Infrequent blog posting

Seems a while since I have posted here and recently I haven't posted anything here about databases. But I continue to write and post blog articles. I have been writing some articles for my new employer over at Pythian

I went through a period where I haven't had a lot of time to keep up-to-date with what has been going on and some of the sources which I had been using as a quick summary have descended badly, ahh you get what people vote for.

Prepare for a brain dump...

It is interesting to see the change in content, and also what it takes to get an article promoted to the first couple of pages, very interesting how quickly people form blocs or cliques which provide almost guaranteed high rank.

In a way purchase decisions are like voting, however unlike a slight peer pressure (hard to define is it being cool, being a "friend") your personal money is on the line. There has been plenty of work done on purchasing decisions and money management where your money is on the line as opposed to other people's money.

A long line of economists from Adam Smith to Hayek use of the idea that it is impossible to determine how people act or what priorities or self-interest plays in buying and selling, hence the impossibility of trying to set a price, I agree even agent based modeling whilst better does not capture the essence of each purchase or sale decision. Stop however before we proceed to take that idea use the relativist idea that everything is subjective. What they were saying is that the price contains many many decisions reflecting the opinions of many people.
If at a point in time you can start to model and predict purchases decisions of a majority of people, or sufficient number for a profitable outcome you have gained an edge.

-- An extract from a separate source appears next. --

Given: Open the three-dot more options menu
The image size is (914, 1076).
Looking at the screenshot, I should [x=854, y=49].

I wonder if this is still true where the decision has no effect on the hip-pocket (free voting) or hidden, for example taxpayer subsidies or taxpayer funded services. There is plenty of real evidence that you get the lowest common denominator or excessive freeriders (tragedy of the commons).

Would a subscription model enable news aggregator websites a cleaner picture, would the voting be just limited to the subscribers (who are paying) and therefore fit a certain demography model? What about the places like Yahoo who use the concept of futures or shares for different areas to get a feel for the buzz.

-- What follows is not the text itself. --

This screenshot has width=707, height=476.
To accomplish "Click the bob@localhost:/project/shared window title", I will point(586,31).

Can we use data from purchasing decisions ala Amazon to track what is hot, most books whilst not too expensive provide at least one insight what is happening. I am not sure about you but Amazon is still a personal thing. So most of my purchases from Amazon are my purchases not a family or friend.

What other sources exist?
do new academic papers provide a clue to what could be hot or what has been hot? The purchase decision isn't so much monetary, more fundamental, normally a large investment in time by the writer(s) and also the reviewers.
Unfortunately those decisions are guided like any media by editors.

So what other sources exist?

Have Fun

Saturday, September 02, 2006

Little gem found whilst websurfing

Do you still websurf?

Or is it all google and RSS and aggregators?

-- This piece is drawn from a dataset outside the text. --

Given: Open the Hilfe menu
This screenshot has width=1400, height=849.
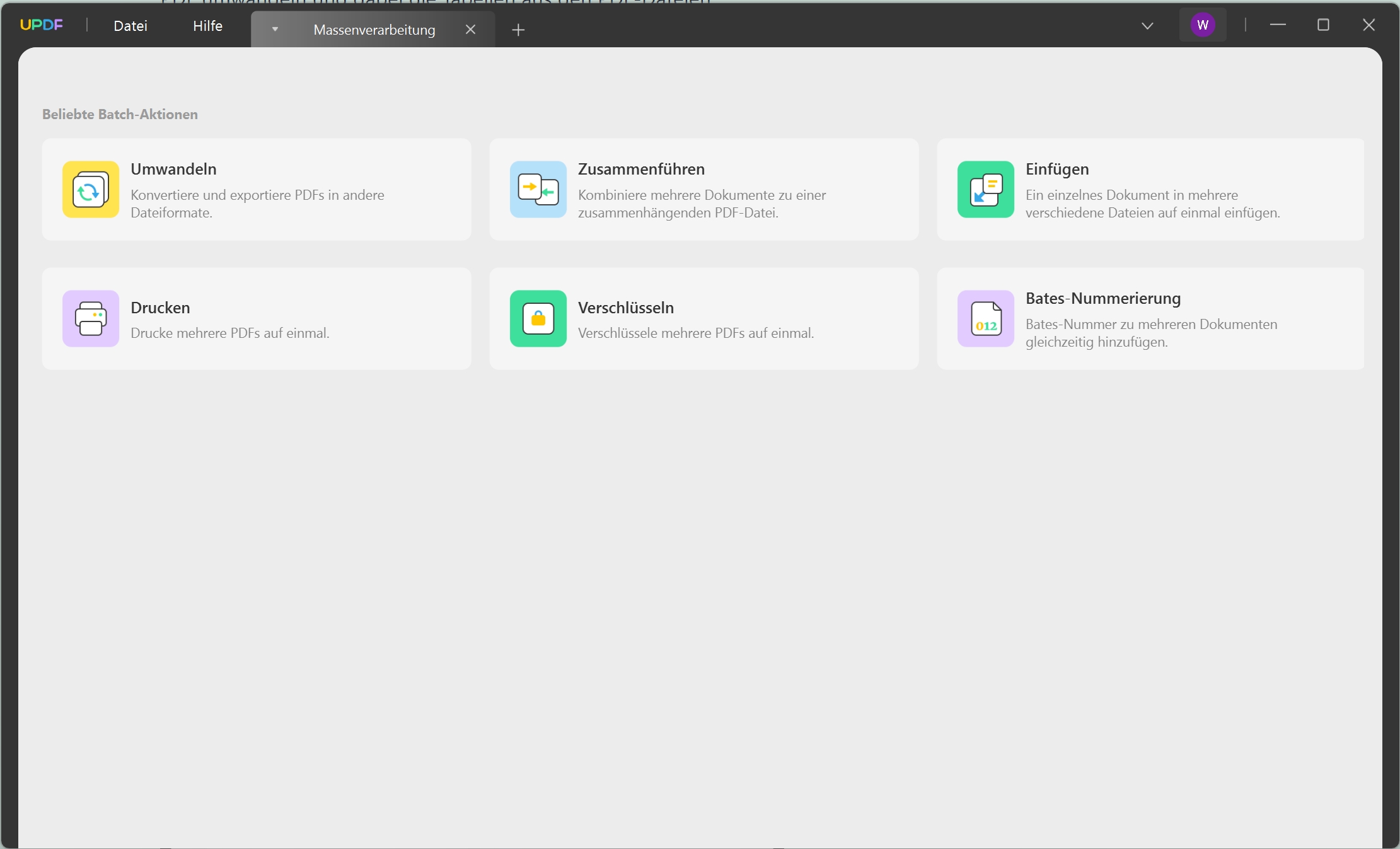Looking at the screenshot, I should coord(207,26).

Is what you read presented to you as the result of a popularity contest at digg, reddit, or even google (page rank is a popularity contest)?
I am beginning to understand, partially as some of those sources signal to noise ratio decreases and partially from watching how articles become popular and how there is a huge demand for Search Engine Optimization (SEO).

I was bouncing from one article to another, seeing something interesting and opening a firefox tab to read or bookmark for later digestion and came across an interesting article or transcript of Bruce Sterling about pervasive computing. A gem!

I have listened to a couple of Bruce Sterling's presentations via podcasts from ITconversations
and old Bruce has a way with words. I rate his presentations highly and feel they are actually just as effective, just hearing the voice as I guess seeing the presentation.

I am in mind expansion mode at the moment, and it is time to learn more again.

Ever see people use the word "Grok" before? If you don't the background to the word check out Robert Heinlein "Stranger in a strange land". I am not Grok-ing stuff at the moment, I am purely sucking in new concepts before I can begin to understand.